Yo trataba de disimular mi erección, mi pene endurecido y palpitante pegado a mi entrepierna. Las manos me temblaban cada que estaba más cerca de su pubis.
Por un lapso de 5 a 10 minutos, él ya no dijo nada, cerró sus ojos y se arqueaba ligeramente al sentir mis manos en su abdomen y mi dedo que introduje en su ombligo, hasta llegar a su pubis.
Le quité la sábana que tenía entre las piernas lampiñas y gruesas como dos columnas de mármol, dejando ver un hermoso falo, con un glande rosado que se elevaba hacia su ombligo.
Conteniendo mi excitación, le dije que su pene y testículos debía lavarlos él mismo.
Al oír esto, me miró de forma interrogativa y me dijo que si no me daba cuenta que tenía un brazo enyesado y en el otro tenía el catéter del suero.
Yo que una justificación quería para tocar aquel portento que me pedía apretarlo. Ni tardo ni perezoso, tomé la pastilla de jabón y se la empecé a restregar por los testículos, ocultos entre la mata de pelos; también su ano, el cual se contraía al sentir en su contorno mis dedos.
Lentamente fui subiendo mis manos mojadas hacia su pene, comenzando del pubis hacia el glande. Él se convulsiono de placer y tuvo que ingeniárselas para llevar su mano hacia mis nalgas y apretármelas, como queriendo romper el pantalón para acariciar mi ano que pedía a gritos tragarse aquel trozo de carne dura y potente.

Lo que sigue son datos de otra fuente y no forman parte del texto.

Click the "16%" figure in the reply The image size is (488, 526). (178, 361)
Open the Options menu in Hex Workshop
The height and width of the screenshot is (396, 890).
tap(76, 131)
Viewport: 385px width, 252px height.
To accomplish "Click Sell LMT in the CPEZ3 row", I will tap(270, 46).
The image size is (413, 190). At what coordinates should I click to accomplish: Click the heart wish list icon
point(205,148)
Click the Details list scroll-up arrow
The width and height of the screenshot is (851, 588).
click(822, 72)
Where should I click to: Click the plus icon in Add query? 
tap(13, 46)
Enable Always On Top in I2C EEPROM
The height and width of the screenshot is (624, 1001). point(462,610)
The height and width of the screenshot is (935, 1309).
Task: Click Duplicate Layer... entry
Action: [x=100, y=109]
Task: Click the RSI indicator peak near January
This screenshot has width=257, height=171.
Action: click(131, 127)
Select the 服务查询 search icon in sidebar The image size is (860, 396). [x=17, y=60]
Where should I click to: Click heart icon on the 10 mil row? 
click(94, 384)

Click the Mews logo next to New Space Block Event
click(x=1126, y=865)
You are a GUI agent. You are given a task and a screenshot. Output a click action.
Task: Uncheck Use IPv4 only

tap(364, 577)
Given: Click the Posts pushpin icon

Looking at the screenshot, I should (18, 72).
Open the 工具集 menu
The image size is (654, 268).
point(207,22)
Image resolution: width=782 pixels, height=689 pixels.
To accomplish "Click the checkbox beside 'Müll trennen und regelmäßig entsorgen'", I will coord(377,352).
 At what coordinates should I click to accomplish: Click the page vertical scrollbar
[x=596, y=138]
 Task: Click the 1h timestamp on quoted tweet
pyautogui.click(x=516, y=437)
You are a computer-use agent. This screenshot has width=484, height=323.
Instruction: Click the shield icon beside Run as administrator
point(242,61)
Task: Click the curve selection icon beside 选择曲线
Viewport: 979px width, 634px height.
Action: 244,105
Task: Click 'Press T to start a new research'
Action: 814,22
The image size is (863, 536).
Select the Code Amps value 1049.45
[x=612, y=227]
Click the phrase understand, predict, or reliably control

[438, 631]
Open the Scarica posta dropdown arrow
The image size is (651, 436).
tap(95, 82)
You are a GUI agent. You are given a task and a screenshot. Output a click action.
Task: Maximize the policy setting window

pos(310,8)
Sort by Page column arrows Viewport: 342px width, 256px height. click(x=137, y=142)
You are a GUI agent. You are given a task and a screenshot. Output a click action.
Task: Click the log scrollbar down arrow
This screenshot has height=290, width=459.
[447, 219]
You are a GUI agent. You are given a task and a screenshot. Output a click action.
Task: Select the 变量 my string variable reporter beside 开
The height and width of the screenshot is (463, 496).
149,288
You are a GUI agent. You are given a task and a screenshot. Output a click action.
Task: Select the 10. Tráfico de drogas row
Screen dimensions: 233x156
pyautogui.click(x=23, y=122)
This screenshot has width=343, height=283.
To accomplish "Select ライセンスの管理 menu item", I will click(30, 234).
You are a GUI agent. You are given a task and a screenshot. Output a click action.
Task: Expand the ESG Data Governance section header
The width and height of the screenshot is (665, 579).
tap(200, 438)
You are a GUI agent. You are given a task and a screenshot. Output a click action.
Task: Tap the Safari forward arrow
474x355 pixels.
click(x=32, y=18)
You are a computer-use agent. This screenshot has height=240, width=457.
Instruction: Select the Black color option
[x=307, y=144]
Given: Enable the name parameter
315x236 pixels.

Nadie decía nada, sólo se escuchaban nuestros leves suspiros de placer. De pronto sentí que nuestra excitación mutua llegaba al máximo, cuando vi que, por aquel glande enrojecido, brotaban chorros de semen, regado sobre mis manos, escurriendo entre mis dedos que apretaban la base de aquel miembro.
Pasado el momento de locura, tomé otra toalla y sequé aquel hermoso cuerpo. Oscar me miraba a los ojos y sonreía con esa sonrisa de satisfacción que tienen los hombres, después de haber tenido una relación satisfactoria.
Me preguntó si volveríamos a vernos y le dije que no creía, porque ese mismo día lo darían de alta.
Hoy a poco más de un año, todavía me remuerde la conciencia, por aquello de la ética profesional. Pero no me arrepiento, gracias a eso, encontré el amor de mi vida. Llevamos un año juntos, él, aunque es casado, con dos hijos, me dije que jamás me va a dejar.
La vez que volví a encontrarlo, fue en la discoteca de la isla que se llama “Scaramouche”. Yo salía del baño y él entraba; estaba tan distraído, que casi lo bese al chocar.
Nos miramos unos segundos y me tomó del brazo, como quién agarra a un niño que se porta mal y me metió al baño.
Abrió un sanitario y me empujó al interior, tomó mi cabeza desesperadamente y me dio un santo beso, que se me fue la onda de cuanto tiempo tuve metida su lengua en mi boca jugueteando.
Pasamos a las caricias desesperadas, casi arrancándonos la ropa. Me sentó sobre la tapa de la taza y me mostró aquel manjar que ya había tocado, pero que me había quedado con las ganas de probar su sabor.
Con ternura abrió mi boca para darle paso a aquella barra que calentó mi garganta mientras yo jugueteaba su hermoso trasero, apretando y separando sus nalgas, masajeando su ano.
Al notar que el lugar no se prestaba para más, nos vestimos como tratando de disimular nuestra arrugada ropa. Era tanta la calentura, que no llegamos a un motel o a mi casa, nos parqueamos en su carro en una playa y ahí dimos rienda suelta a nuestras fantasías.
El es 10 años mayor que yo, pero su apetito sexual, es el de unos 18. Los dos somos activos o pasivos, por que nos divertimos en serio. No sé en qué consistirá, tal vez por sus hijos o por el lugar en que se encuentra.
No habla de dejar a su esposa; pero, a mí me gusta vivir así con él. Ninguno se fastidia; amo mi libertad por encima de todas las cosas; voy, vengo, salgo y entro sin oír reproches. La vida me sonríe.
Mi familia sabe que soy gay y me quieren como a cualquiera de mis hermanos.